__INSTRUCTIONS FOR THE TASK__. Begin with the first line of the entries below and reproduce each line exactly, ending with the line that holds "Given: Click the".

=== Begin Enclosure ===

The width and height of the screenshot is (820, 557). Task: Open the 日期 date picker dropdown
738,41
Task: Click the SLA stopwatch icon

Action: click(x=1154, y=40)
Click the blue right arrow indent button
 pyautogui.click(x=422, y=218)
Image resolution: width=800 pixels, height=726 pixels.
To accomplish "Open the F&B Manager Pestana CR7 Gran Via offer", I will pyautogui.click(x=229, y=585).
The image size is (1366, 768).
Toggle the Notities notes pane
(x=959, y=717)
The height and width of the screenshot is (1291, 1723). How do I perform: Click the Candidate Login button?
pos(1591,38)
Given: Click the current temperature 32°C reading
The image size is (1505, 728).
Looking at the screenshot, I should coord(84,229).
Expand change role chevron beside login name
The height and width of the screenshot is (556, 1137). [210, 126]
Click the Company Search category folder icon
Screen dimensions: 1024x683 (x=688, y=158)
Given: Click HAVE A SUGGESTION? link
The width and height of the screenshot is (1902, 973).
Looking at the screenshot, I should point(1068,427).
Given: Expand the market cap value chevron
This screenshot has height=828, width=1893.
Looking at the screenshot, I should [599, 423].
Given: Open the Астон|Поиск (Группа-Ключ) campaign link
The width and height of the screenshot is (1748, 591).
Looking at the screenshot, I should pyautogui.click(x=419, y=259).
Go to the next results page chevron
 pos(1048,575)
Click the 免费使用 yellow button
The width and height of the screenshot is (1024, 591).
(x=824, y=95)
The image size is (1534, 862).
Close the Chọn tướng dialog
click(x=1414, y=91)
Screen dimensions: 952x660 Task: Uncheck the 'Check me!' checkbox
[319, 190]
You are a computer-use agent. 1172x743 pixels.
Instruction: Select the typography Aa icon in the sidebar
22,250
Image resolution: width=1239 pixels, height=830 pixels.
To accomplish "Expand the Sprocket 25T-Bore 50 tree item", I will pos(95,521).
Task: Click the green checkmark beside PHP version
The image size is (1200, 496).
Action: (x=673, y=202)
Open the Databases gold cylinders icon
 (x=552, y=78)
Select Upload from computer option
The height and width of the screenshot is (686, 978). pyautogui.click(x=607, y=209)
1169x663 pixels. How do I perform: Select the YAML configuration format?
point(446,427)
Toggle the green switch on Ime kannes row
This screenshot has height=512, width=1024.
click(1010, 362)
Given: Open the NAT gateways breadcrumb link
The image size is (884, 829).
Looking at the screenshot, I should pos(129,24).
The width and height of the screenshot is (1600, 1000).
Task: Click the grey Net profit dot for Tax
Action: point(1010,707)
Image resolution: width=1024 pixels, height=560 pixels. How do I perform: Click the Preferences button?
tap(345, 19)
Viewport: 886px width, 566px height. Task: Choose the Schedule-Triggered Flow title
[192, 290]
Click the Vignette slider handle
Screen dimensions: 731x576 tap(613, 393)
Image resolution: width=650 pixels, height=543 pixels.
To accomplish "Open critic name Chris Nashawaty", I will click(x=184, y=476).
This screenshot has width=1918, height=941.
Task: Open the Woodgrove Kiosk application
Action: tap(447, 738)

=== End Enclosure ===

__SOLUTION TO THIS EXERCISE__.
The width and height of the screenshot is (820, 557). Task: Open the 日期 date picker dropdown
738,41
Task: Click the SLA stopwatch icon

Action: click(x=1154, y=40)
Click the blue right arrow indent button
 pyautogui.click(x=422, y=218)
Image resolution: width=800 pixels, height=726 pixels.
To accomplish "Open the F&B Manager Pestana CR7 Gran Via offer", I will pyautogui.click(x=229, y=585).
The image size is (1366, 768).
Toggle the Notities notes pane
(x=959, y=717)
The height and width of the screenshot is (1291, 1723). How do I perform: Click the Candidate Login button?
pos(1591,38)
Given: Click the current temperature 32°C reading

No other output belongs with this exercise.